Jefferson put his arms about his granddaughters. “Soon, my dears, there will come a frost and deep snows and sleet and the roads will become difficult or impassable. Then nobody will come to see us and you will be moping around the house because you are bored and lonely.”
“Ann won’t,” declared her sister, “not if young Mister Bankhead has a horse long-legged enough to wade the drifts.”
“And you,” flashed back her sister, “will be primping and ordering all the servants and the children about in case young Mister Coolidge should decide to come riding down the road.”
“Mother says I’m too young,” sighed Ellen, “but you know, Grandfather, that fourteen isn’t terribly young. Why, mother was only seventeen when she married.”
“And look what happened to me!” cried her mother. “Six of you great greedy daughters, all clamoring that you should have beaux before you are out of pinafores.”
“When you are seventeen, Ellen,” Jefferson assured the girl, “I personally shall dispatch a very polite invitation to young Mister Coolidge, whoever he is, to come calling at Monticello.”
“He won’t want to come then. He’ll think I’m an old maid and I will be! He’ll be looking for somebody young and fresh like Virginia.”
“Hah! I wouldn’t look at him,” sniffed redheaded Virginia, who had a crop of bright coppery freckles like her grandfather. “By the time he’s an old man he’ll be fat as a pig and probably grunt when he moves and squeal when he’s fed.”
“He will not!” flared Ellen. “Anyway you’re just jealous.
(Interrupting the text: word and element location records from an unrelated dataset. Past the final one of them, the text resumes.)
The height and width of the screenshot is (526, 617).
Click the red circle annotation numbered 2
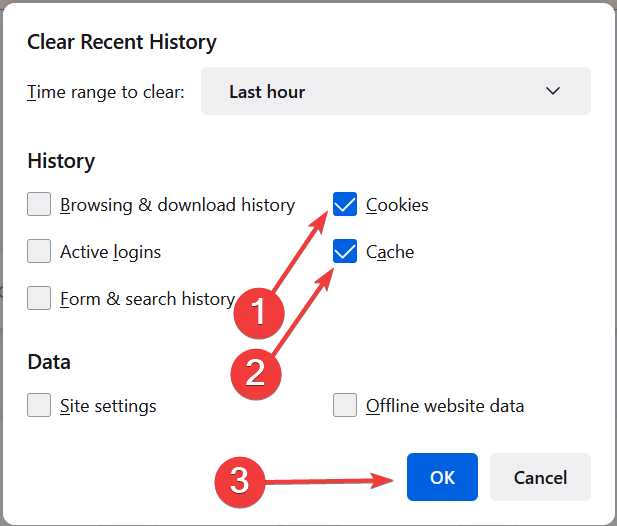pyautogui.click(x=256, y=373)
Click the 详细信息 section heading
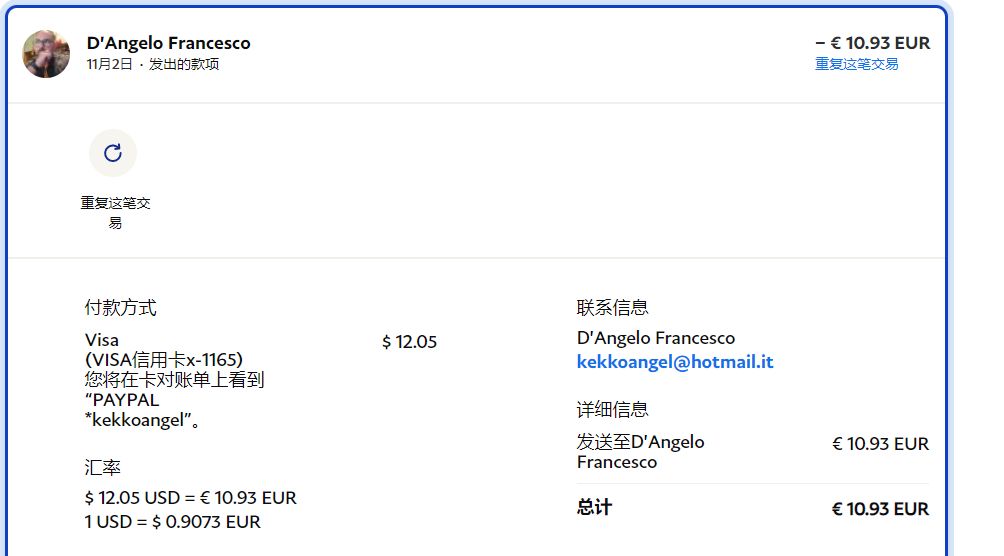 click(x=612, y=410)
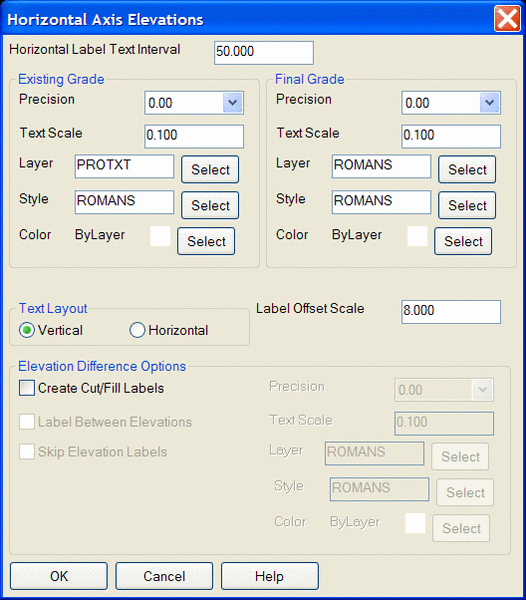Close the Horizontal Axis Elevations dialog
The width and height of the screenshot is (526, 600).
point(507,19)
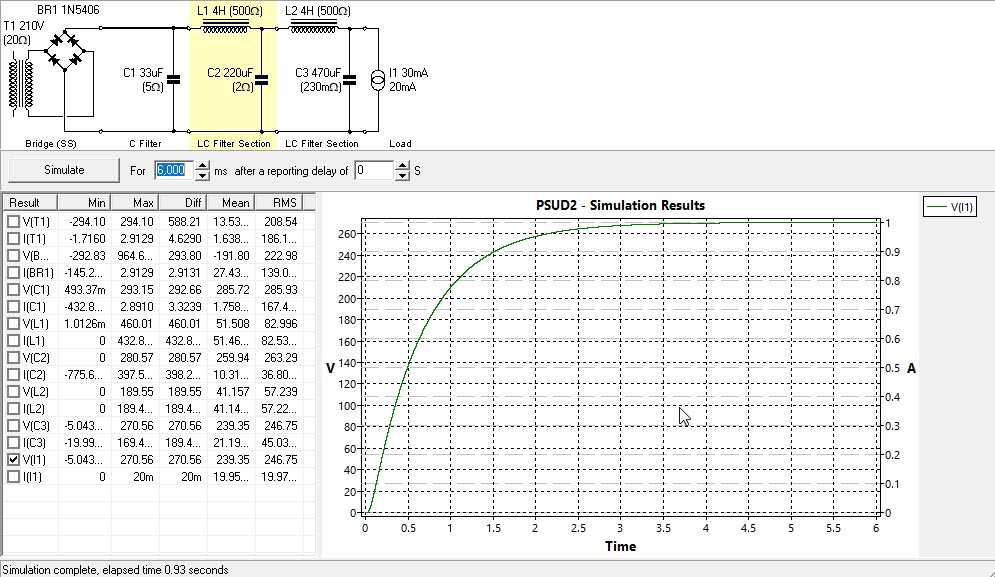Decrease the reporting delay with down arrow
Viewport: 995px width, 577px height.
[x=403, y=175]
She doesn’t like having red hair, Grandfather, and she hates every one of us who haven’t got it.”
“Why, I have red hair and I’m very proud of it!” he exclaimed. “Shame on you all for quarreling among yourselves. I used to have a wise old friend named Benjamin Franklin—”
“We know about him. You told us before.”
“We know what he said too,” put in Ellen patiently. “If we don’t hang together we may all hang separately.” Definitely, she was thinking, grandfather could at times be a bit tiresome. “And a penny saved is a penny earned.”
“But not one of us ever sees a penny!”
“A sad situation,” remarked Jefferson, rummaging through the pocket of his worn old green breeches. “Ah, I do seem to have a few pennies. Let me count. There must be one apiece. Now”—he announced as he laid a coin in each warm eager palm—“you have each the foundation for a fortune. Guard it well, for there are long years ahead of you.”
The years ahead of them! Thinking of those years brought back the old touch of anxiety. What would he be able to do for them, for these young things, born of his blood, hostages to fortune?
“He who watches the pence need not be anxious about the pounds,” he quoted more of his old friend Franklin, dubiously aware that his audience were no longer listening. Slowly he walked back to his study, turning to close the door almost in the face of a man who escorted three women.
“I am sorry, sir,” Jefferson said as the three stared indignantly. “I am Thomas Jefferson. You are very welcome in my house but at this moment I must beg to be excused and be about some urgent business.” And he turned the key in the lock.
The letter lay in the drawer where he had left it. He took it out, lifted the seal again, and let the single sheet slide out into his hand.
It was a very brief and slightly curt note from a Philadelphia banker. A friend for whom Jefferson had felt a sudden compassion and whom he had trusted had abruptly gone bankrupt. The note Jefferson had endorsed for this friend, with the hope of helping him recoup his fortunes, was now long overdue, unpaid and collectible; since Mr. Jefferson had put his personal endorsement upon the paper he was now legally assumed to be liable for the full amount of payment.
The note was drawn for twenty thousand dollars.